Why do your eyes get smaller as you get older ?

Why do your eyes get smaller as you get older ?

This is a myth as our eyeballs are normally fully developed by the time we reach our early 20s, and the good news is they don’t shrink as we get older.

Your eyes look smaller when the skin above and under the eye is loose or wrinkled, known as Eyelid ptosis which simply means loose skin as a result of age and sun exposure. This appearance is accentuated by the light or shadow of your wrinkles around your eyes.

In addition, the contrast that makes your eyes look alert is reduced by the loss of colour and fullness you have in your eyelashes.

Why do your eyes get smaller as you get older ?

Answer snippet:

Actually, our eyeballs don’t shrink as we get older but only appear that way due to sagging skin around our eyes, often due to aging and sun exposure. In addition, your eyes look smaller when the skin above and under the eye is loose, wrinkled and a dark coloured tone appears under your eyes.

3 reasons your eyes look smaller as you get older

  • Sagging eyelids
  • Sagging skin
  • Dark coloured tone under your eyes


How does your eye function change as you age ?

It is entirely normal to notice changes in your vision as you get older, particularly as we reach our 60s and beyond.

Some of the main changes that can occur are –

1) Our eyes need more time to adjust to changing levels of light.

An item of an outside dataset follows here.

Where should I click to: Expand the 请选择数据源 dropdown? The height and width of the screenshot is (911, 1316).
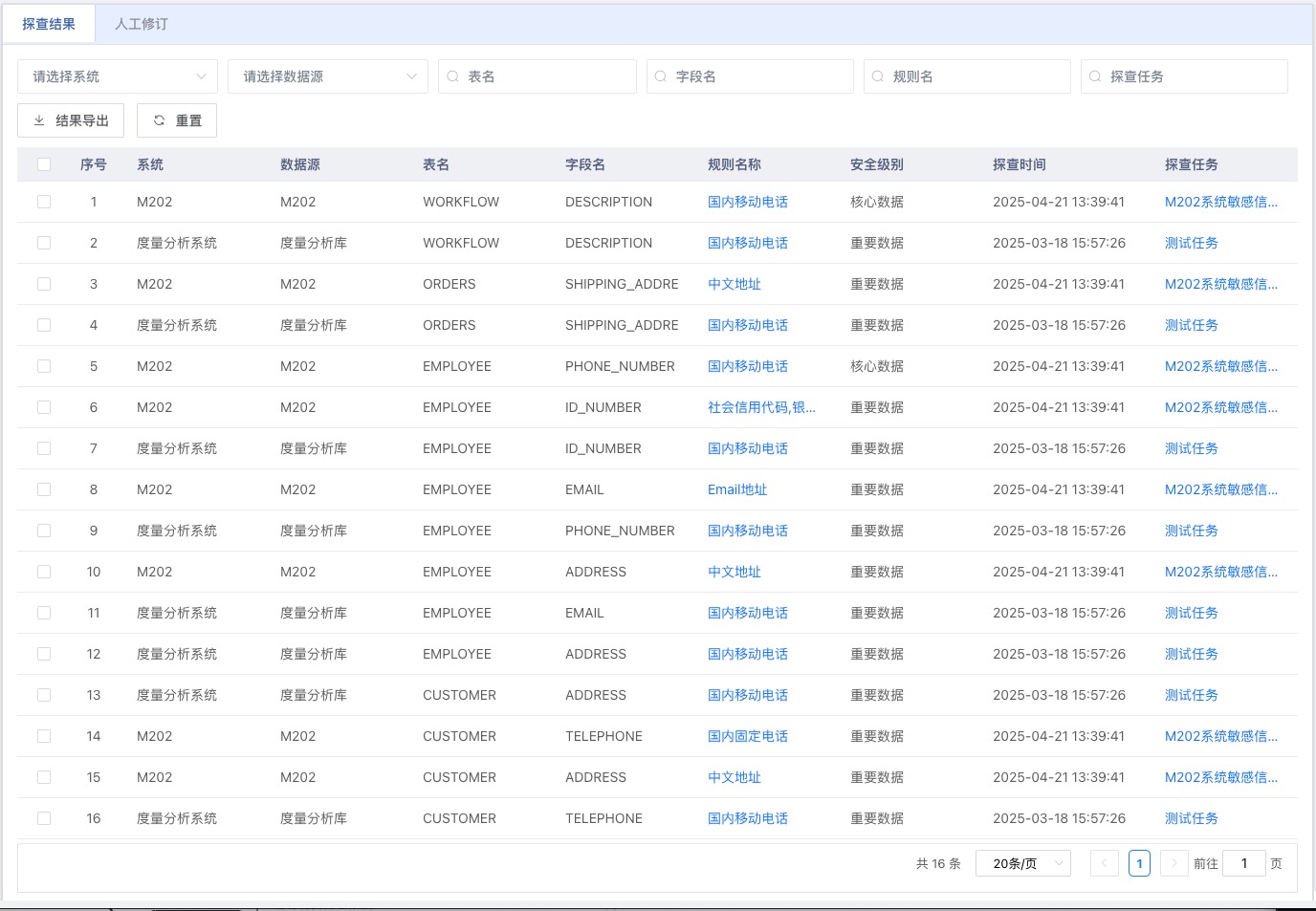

2) You may have trouble distinguishing colours you see, such as blue from black. Cells in the retina of your eye responsible for normal colour vision decline in sensitivity as we age, causing colours to become less bright and the contrast between different colours to be less noticeable.

3) A common problem for many older people is losing the ability to see objects, signs or text close up.

Thankfully, a lot of these problems can be easily corrected with the use of glasses, contact lenses and improved lighting.

It is important to have regular eye checks to keep your eyes as healthy as possible.


How to make your eyes appear bigger as we get older

  • To make your eyes appear bright and well-rested ensure that you get plenty of good quality sleep.
  • Keep hydrated, drink plenty of water to make your skin more firm.
  • Make sure you use natural moisturisers to increase the firmness and hydration of the skin around your eyes.
  • To help brighten your eyes naturally apply natural ingredient make up and contouring that is non-toxic.
  • Almond oil.
  • Raw potatoes. Potatoes contain vitamin C, enzymes, and starch that will nourish the thin skin below your eyes.
  • Cucumber slices.
  • Tea bags.
  • Lemon juice.
  • Fish oil.



What other age related eye conditions are there as you get older ?


Eye floaters: Floaters are tiny specks or spots that drift throughout your field of vision. They occur when a jelly-like substance inside the eye, vitreous becomes more liquid as you get older.

This causes ocular fibers to clump which casts tiny shadows across your field of vision.

Loss of peripheral vision: As we age our peripheral vision (size of our visual field) decreases by around 1 to 3 degrees per decade of your life.

You can expect a loss of peripheral visual field of 20 to 30 degrees by the time you reach your 70s and 80s.

Dry eyes: Your eyes’ tear production reduces as you age. Without enough lubrication to nourish the eye, dry eyes can cause light sensitivity and blurred vision.

They can also cause uncomfortable stinging, scratching, or burning sensations.

Cataracts: Small patches on the lens begin to form as your eyes’ proteins break down with age. These cloudy clusters known as cataracts stop light from passing through to your retina.

In some cases the cataracts may obstruct or blur your normal vision.

Tips to keep your eyes healthy as you get older


  1. Protect your eyes. When outside in sunlight wear sunglasses that block ultraviolet (UV) radiation and a hat with a wide brim when you are outside.
  2. Stop smoking. Studies show that smoking can lead to an increased risk of cataracts, age-related macular degeneration, diabetic retinopathy, glaucoma and dry eye syndrome.
  3. Have a good diet. Foods rich in plenty of vitamins, minerals and antioxidants can improve your vision and overall eye health.

    Research has shown that vitamin C, zinc, vitamin E, lutein and zeaxanthin can reduce the risk of eye diseases such as cataracts and age-related macular degeneration.
  4. Be physically active and maintain a healthy weight. Research has shown that regular physical exercise may reduce the risk of developing serious eye disease protecting your eyes as we age.

    High cholesterol levels, high blood pressure and diabetes are linked to many eye diseases, and can be avoided by taking regular exercise.

  5. Try to maintain a normal blood pressure. High blood pressure can damage blood vessels in the layer of tissue at the back part of the eye.